### Exercise instructions
Every line from the one bearing "Task: Open the Vulkan item in the sidebar" through the last line of the records below is to be output exactly, and no other line; leave out the pictures.

### Provided data
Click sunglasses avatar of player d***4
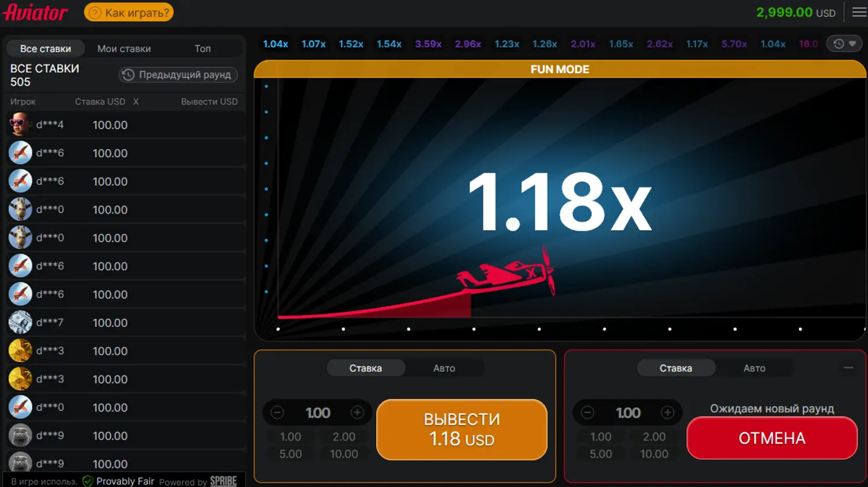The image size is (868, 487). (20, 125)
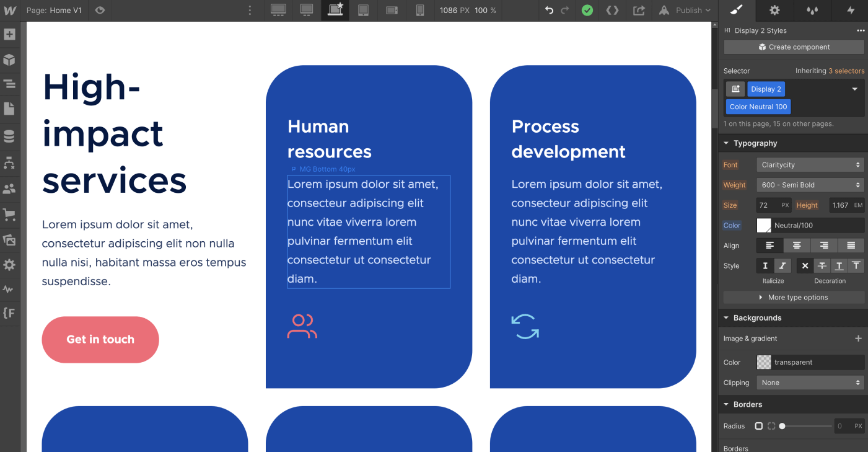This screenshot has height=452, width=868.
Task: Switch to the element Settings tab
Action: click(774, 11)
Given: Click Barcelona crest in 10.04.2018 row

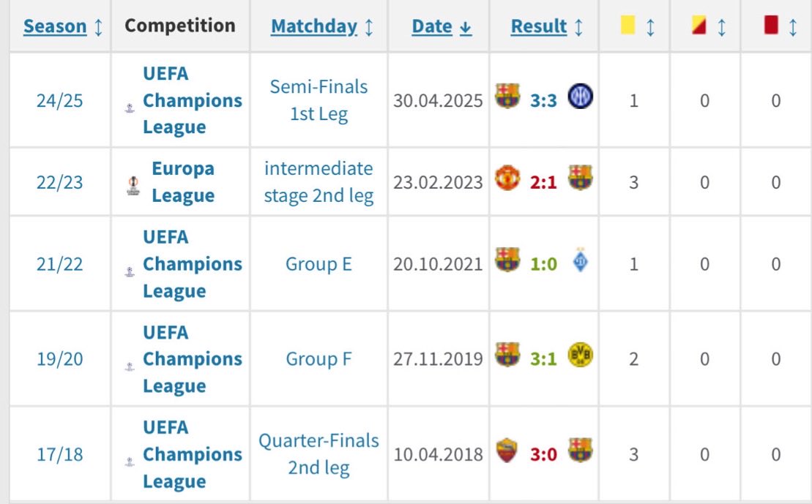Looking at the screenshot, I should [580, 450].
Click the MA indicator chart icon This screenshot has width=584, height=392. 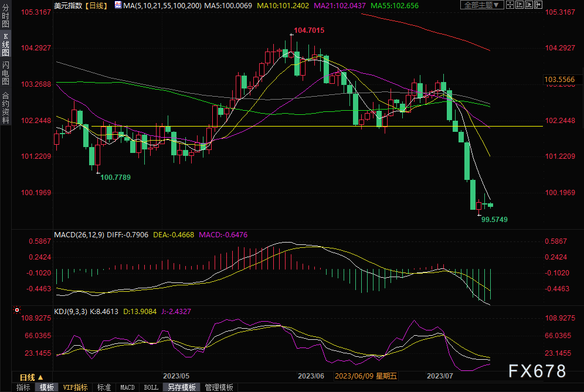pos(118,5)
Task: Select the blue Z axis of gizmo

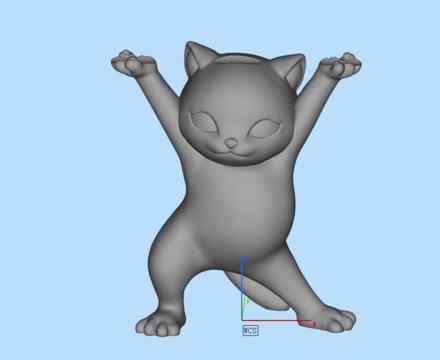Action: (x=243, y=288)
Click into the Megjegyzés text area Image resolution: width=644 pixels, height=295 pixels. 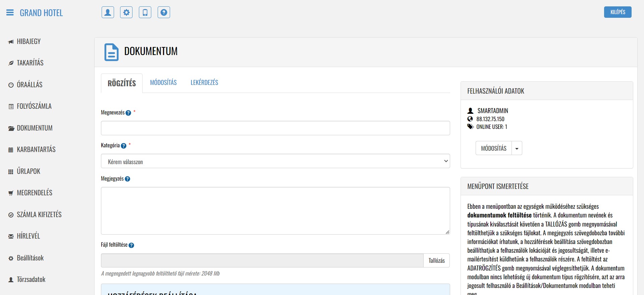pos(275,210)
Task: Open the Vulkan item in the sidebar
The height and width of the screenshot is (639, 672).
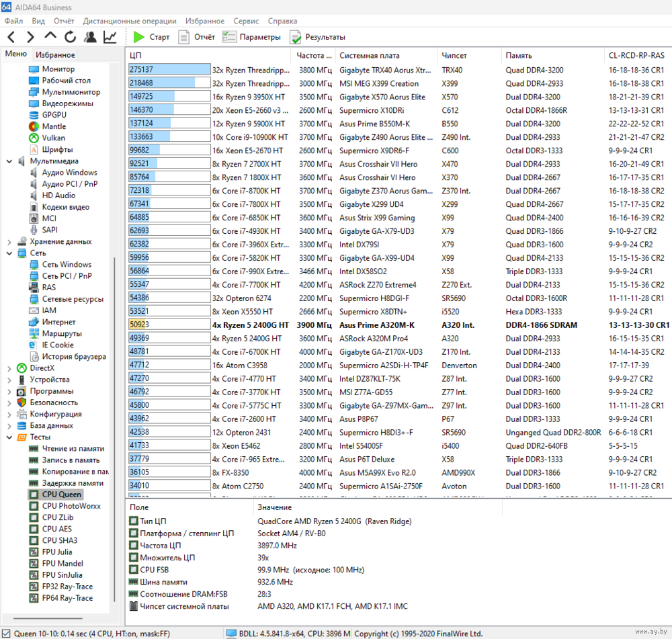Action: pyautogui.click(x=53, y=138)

### Solved problem
Task: Open the Vulkan item in the sidebar
The height and width of the screenshot is (639, 672).
Action: pyautogui.click(x=53, y=138)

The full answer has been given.